Start Text
# Gary Fisher NOS Klunker & Memorabilia



## truth-rider (Oct 18, 2009)

Here's a NOS in the box 1996 Gary Fisher Klunker. I purchased this bike in 1998 from the shop I bought all of the Dead Bike accessories from. The memorabilia came from the shop I bougght the Dead bike from.

Picture 1 - NOS in the Box GF Klunker
Picture 2 - ShippingLabel on Box
Picture 3 - Dealer canvas banner (double sided)
Picture 4 - Dealer poster of canvas banner
Picture 5 - Dealer poster of Fisher's original Klunker


----------



## truth-rider (Oct 18, 2009)

*Two more pictures...*

Just two more pictures...

Picture 6 - 1996 Catalog with Klunker info

Picture 7 - Orignal sales receipt


----------



## girlonbike (Apr 24, 2008)

I don't get it. What's the point? You're just going to take it with you? Or is it a money thing? Don't get me wrong. It's neat to keep stuff but don't you want to ride them? I think the receipts and catalogs and memorabilia is neat but the bikes themselves in the box is the part I don't get.
End Text
Stated task A
Reproduce the Klunker thread word for word, everything from "Here's a NOS" down to "Dead bike from.".
Stated task B
According to the Klunker thread, in what year did truth-rider purchase the boxed Gary Fisher Klunker?
The data has nothing to do with the Klunker thread.
Start Record list
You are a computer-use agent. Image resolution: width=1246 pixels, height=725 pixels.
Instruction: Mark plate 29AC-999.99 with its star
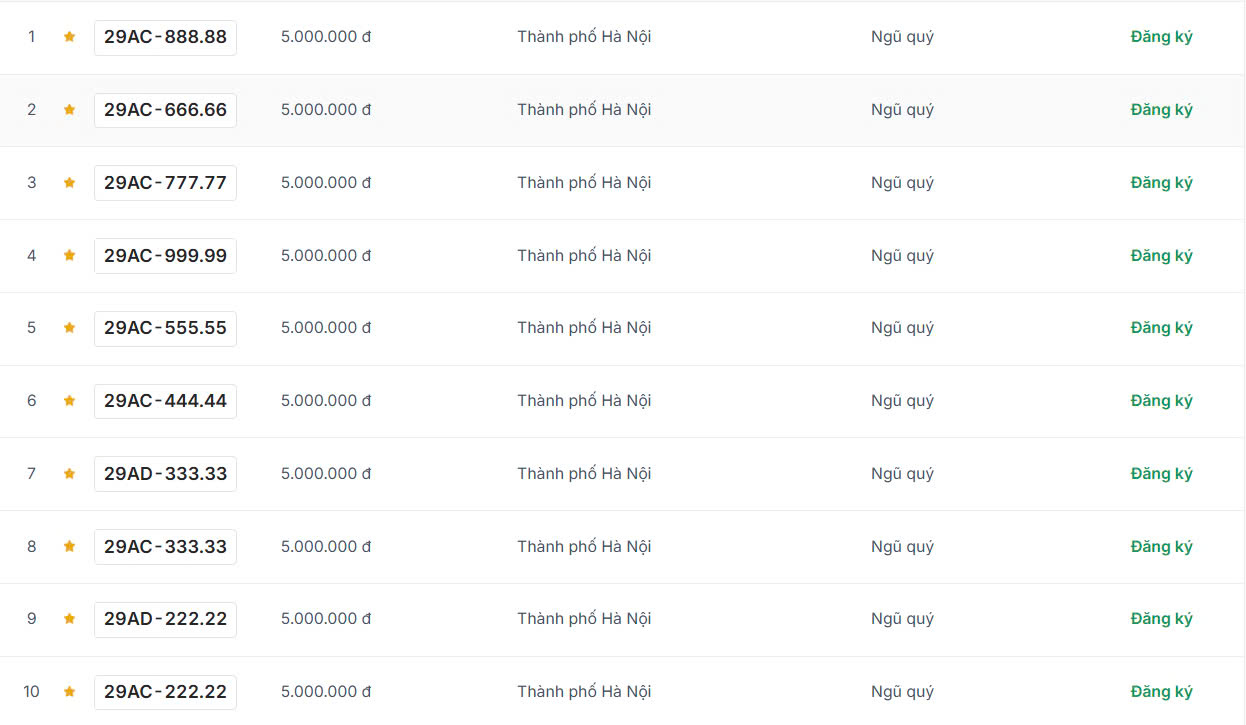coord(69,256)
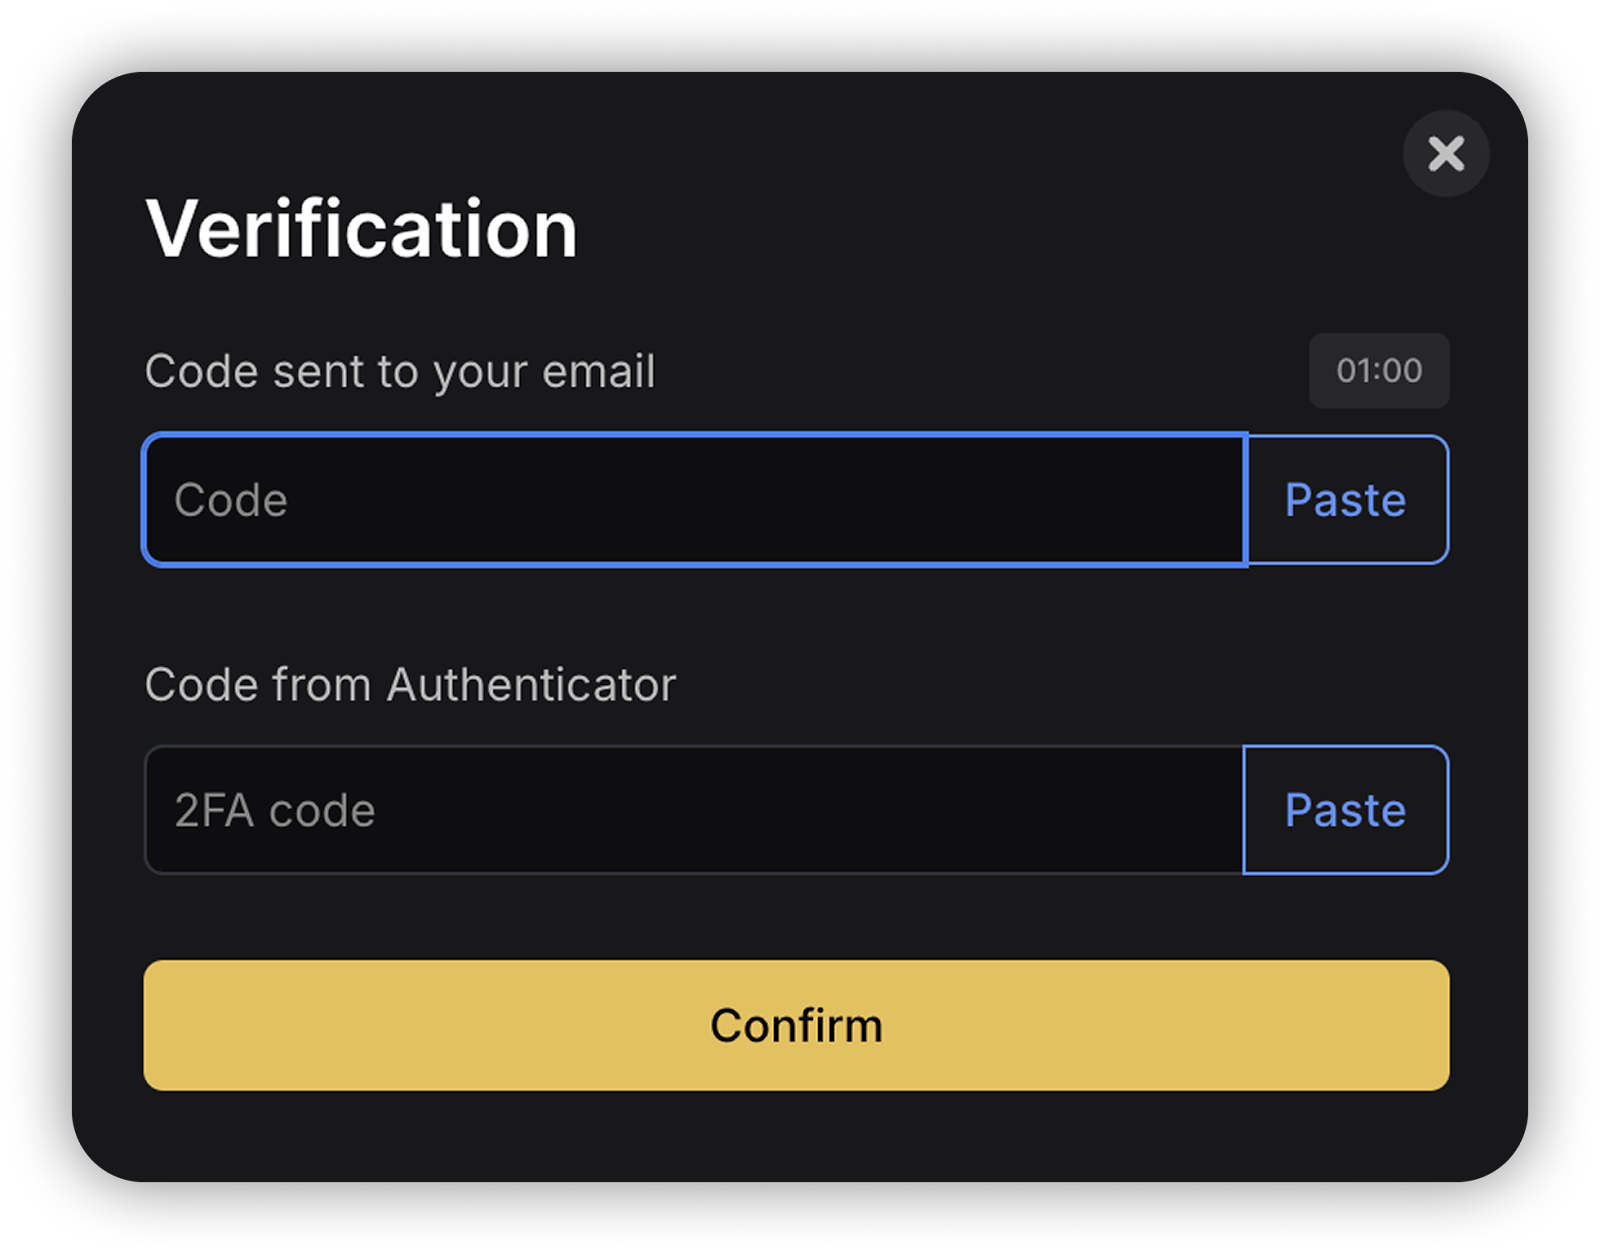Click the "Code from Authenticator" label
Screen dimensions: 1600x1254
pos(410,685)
End Record list
Start Record list
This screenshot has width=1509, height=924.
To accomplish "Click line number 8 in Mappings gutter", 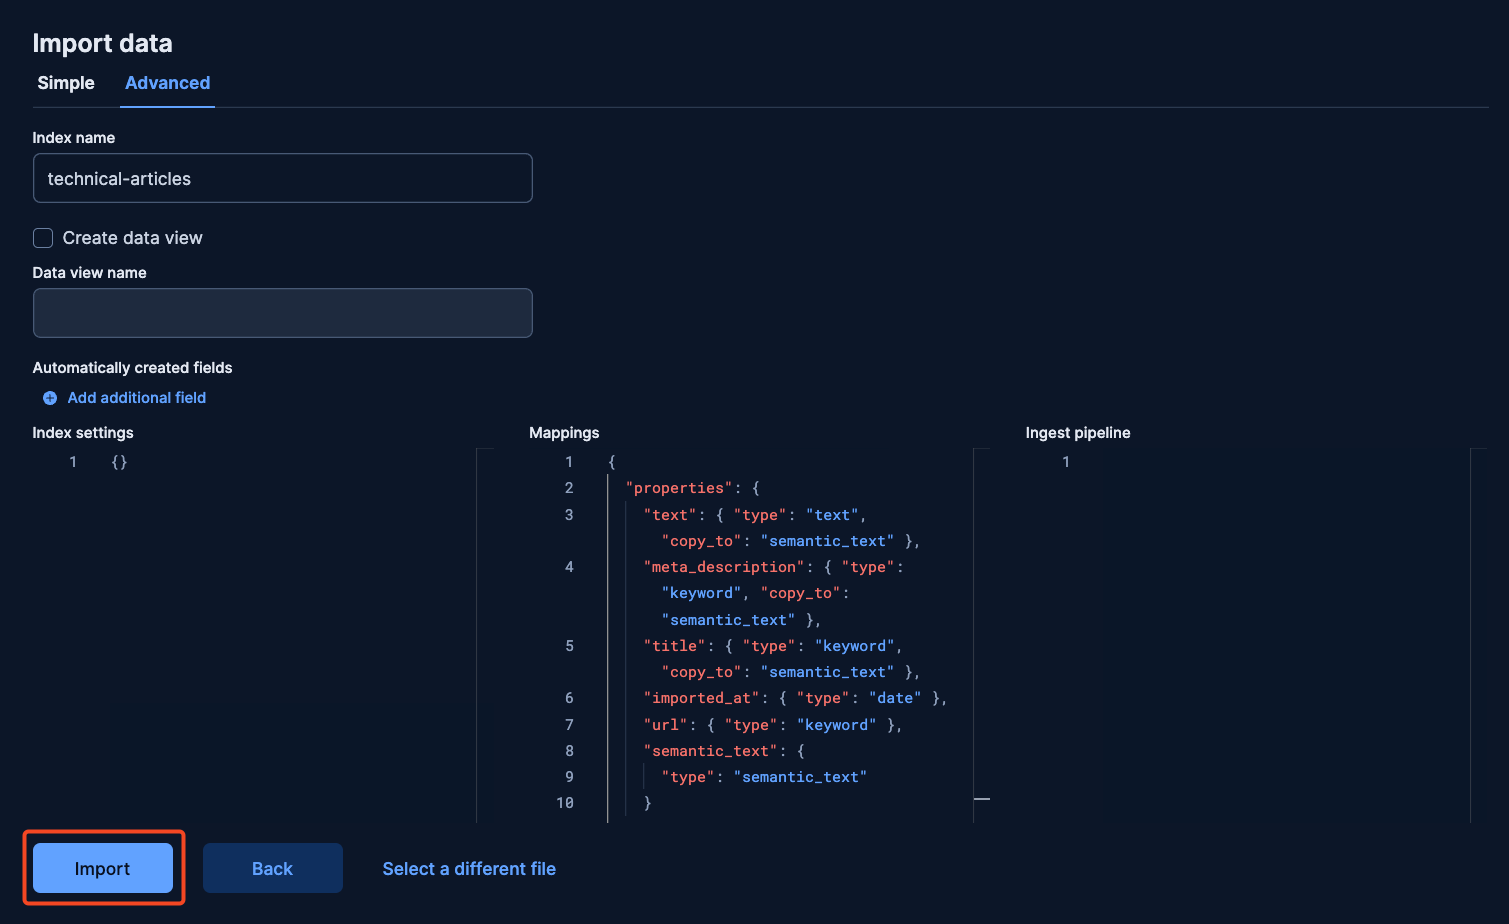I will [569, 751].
End Record list
Correct response A
Here's a NOS in the box 1996 Gary Fisher Klunker. I purchased this bike in 1998 from the shop I bought all of the Dead Bike accessories from. The memorabilia came from the shop I bougght the Dead bike from.

Correct response B
1998